これまで、英国の王が「神」であったことは一度もありません。あくまでも、”King”は現世の支配者でしかない。翻って、日本の天皇は、かつて「神」でした。皇室に対して私たちの見せる「敬虔さ」と「尊敬」は、日本の天皇がかつて「現人神」だったことをいまだに引きずっているからなのかもしれません。大震災の避難所に天皇が訪れたときに、ひざまづいて被災者に語りかける姿を見てなんだかほわーっとした気持ちになるのも、彼に、何かしら自分たちとの「違い」を感じるからだろうと思う。

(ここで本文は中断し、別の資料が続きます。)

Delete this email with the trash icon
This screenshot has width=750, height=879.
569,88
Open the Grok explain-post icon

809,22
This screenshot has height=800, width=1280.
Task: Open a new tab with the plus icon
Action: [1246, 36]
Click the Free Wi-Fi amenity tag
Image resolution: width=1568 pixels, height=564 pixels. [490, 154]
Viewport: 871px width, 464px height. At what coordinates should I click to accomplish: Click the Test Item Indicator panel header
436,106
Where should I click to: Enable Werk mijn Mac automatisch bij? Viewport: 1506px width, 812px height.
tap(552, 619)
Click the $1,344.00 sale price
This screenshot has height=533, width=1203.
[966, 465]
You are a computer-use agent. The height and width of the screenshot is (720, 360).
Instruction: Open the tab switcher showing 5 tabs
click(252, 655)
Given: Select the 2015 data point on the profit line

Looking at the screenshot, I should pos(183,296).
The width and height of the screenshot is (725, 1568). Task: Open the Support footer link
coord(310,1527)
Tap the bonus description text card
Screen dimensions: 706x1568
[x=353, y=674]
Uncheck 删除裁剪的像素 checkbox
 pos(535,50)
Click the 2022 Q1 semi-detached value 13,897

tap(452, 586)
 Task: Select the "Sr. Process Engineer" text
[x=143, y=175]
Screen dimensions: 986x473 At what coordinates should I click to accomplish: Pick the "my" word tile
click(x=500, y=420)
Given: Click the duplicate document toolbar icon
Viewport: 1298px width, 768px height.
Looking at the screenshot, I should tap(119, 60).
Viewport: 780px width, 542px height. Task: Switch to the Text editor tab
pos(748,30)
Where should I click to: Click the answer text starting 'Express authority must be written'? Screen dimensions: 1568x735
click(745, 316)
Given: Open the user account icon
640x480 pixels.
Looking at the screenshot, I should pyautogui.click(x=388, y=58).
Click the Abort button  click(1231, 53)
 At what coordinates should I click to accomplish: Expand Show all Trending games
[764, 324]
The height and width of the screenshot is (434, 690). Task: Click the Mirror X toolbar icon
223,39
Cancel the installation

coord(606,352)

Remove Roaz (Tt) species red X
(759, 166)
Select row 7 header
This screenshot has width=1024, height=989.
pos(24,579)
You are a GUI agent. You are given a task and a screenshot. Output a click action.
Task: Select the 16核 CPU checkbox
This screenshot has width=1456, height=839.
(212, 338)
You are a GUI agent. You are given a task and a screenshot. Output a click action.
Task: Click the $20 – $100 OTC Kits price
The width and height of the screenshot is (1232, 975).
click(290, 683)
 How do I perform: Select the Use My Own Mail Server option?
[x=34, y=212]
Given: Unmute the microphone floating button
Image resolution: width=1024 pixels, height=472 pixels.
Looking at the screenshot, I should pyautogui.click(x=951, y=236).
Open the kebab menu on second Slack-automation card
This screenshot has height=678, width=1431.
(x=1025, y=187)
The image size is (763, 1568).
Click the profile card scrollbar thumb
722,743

「神」にはスキャンダルなどあり得ないし、今の日本の皇室も、スキャンダルを超越したところに存在しています。英国の王室の歴史がスキャンダルだらけなのとは大ちがいです。この映画で描かれる「吃音の国王」というのも、一種のスキャンダルなのかもしれない。
そして、もう一つ、重要な違いがあります。それは、「神」なる天皇は、決して下々の者に直接語りかけないということです。昭和20年8月15日、昭和天皇は、ラジオを使って初めて国民に直接語りかけました。いわゆる「玉音放送」。国民は、「神様」の声を初めて聞いたのです。逆に言えば、あの放送は、天皇が「神」でなく、「人間」になった瞬間でもありました。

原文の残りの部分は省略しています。